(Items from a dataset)
━━━━━━━━━━

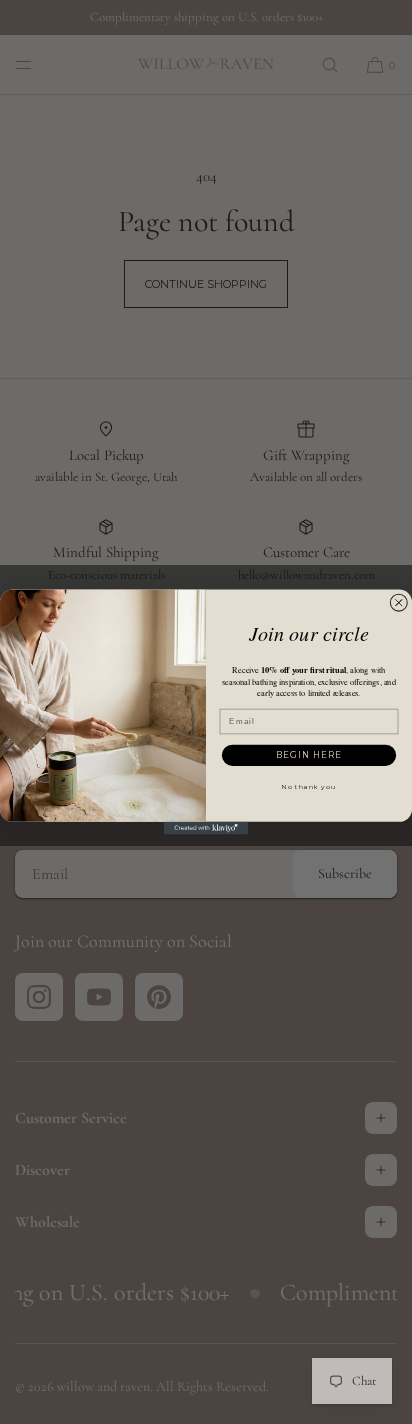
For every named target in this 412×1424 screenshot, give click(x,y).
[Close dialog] (399, 603)
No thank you (309, 787)
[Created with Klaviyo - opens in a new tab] (206, 828)
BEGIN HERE (309, 755)
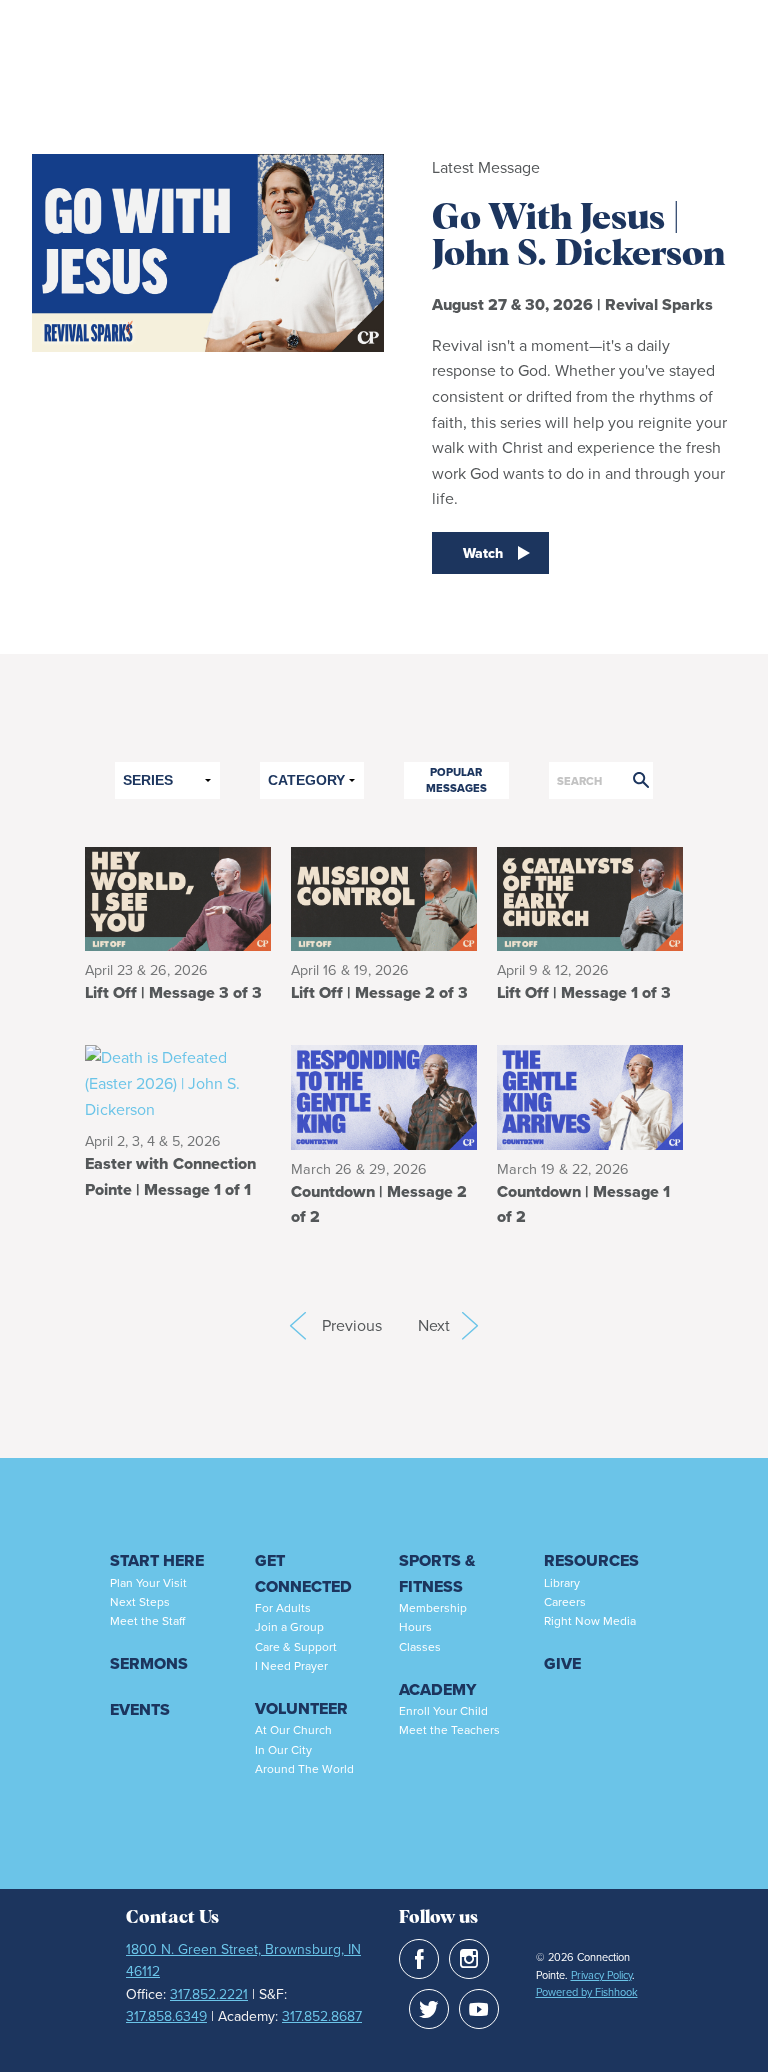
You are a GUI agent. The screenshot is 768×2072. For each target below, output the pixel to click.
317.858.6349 (166, 2016)
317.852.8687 (322, 2016)
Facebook (419, 1959)
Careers (565, 1602)
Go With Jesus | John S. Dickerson (578, 237)
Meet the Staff (147, 1621)
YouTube (479, 2009)
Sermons (149, 1663)
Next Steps (140, 1602)
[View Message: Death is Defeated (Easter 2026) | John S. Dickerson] (178, 1082)
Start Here (157, 1560)
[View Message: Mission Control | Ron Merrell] (384, 897)
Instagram (469, 1959)
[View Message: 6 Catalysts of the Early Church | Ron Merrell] (590, 897)
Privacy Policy (601, 1975)
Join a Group (289, 1627)
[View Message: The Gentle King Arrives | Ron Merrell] (590, 1096)
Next (448, 1325)
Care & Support (296, 1647)
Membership (433, 1608)
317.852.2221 (209, 1994)
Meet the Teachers (449, 1730)
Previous (298, 1326)
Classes (420, 1647)
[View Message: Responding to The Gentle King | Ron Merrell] (384, 1096)
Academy (437, 1689)
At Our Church (293, 1730)
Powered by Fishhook (587, 1992)
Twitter (429, 2009)
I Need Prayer (291, 1666)
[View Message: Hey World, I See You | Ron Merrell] (178, 897)
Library (562, 1583)
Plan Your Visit (148, 1583)
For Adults (283, 1608)
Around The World (304, 1769)
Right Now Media (590, 1621)
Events (140, 1709)
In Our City (283, 1750)
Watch (483, 553)
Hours (415, 1627)
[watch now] (208, 372)
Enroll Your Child (443, 1711)
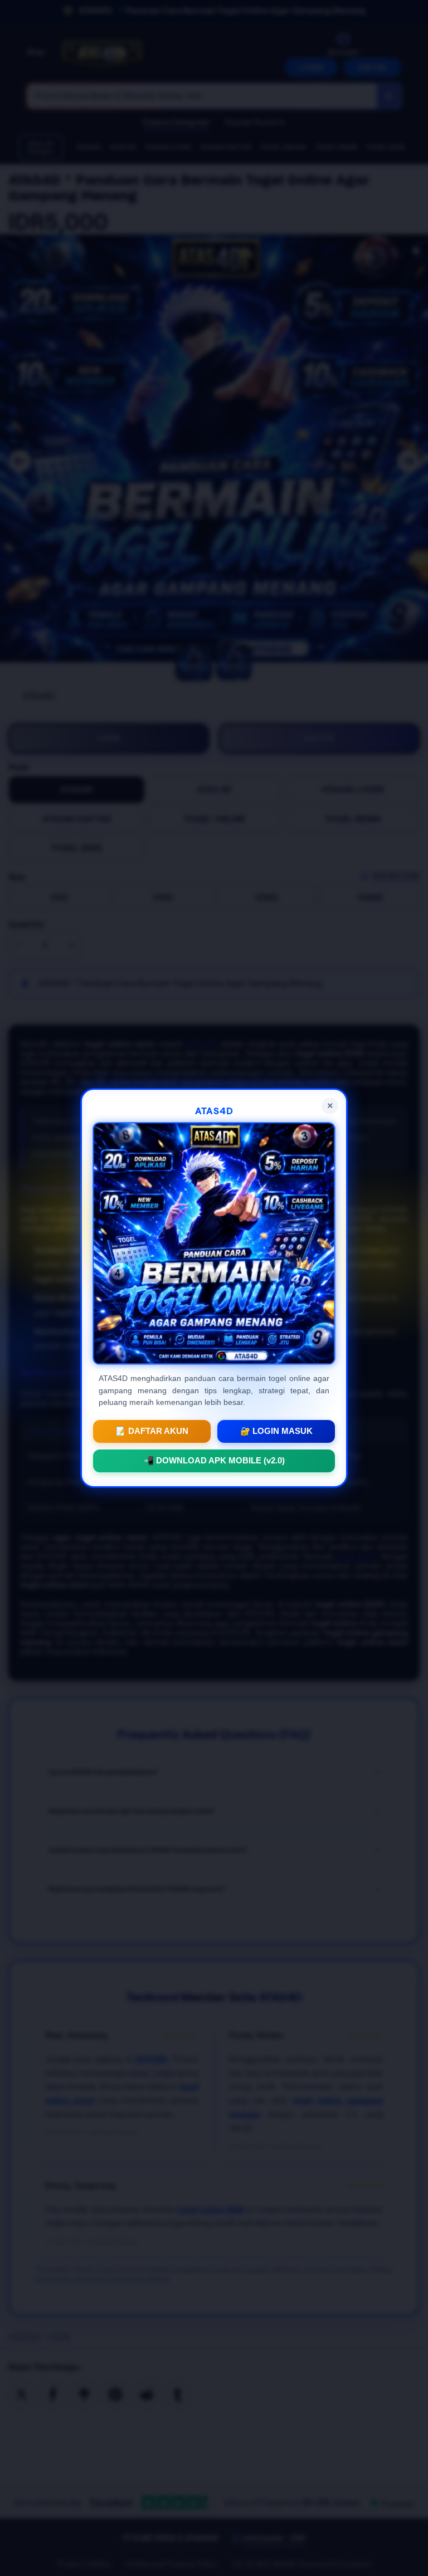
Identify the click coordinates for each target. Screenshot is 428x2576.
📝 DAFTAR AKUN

━━━━━━━━━━

WORK REQUEST — Report all lines above with "Gentle".

FINAL ANSWER —
[View Message: The Gentle King Arrives | Ron Merrell] (590, 1096)
[View Message: Responding to The Gentle King | Ron Merrell] (384, 1096)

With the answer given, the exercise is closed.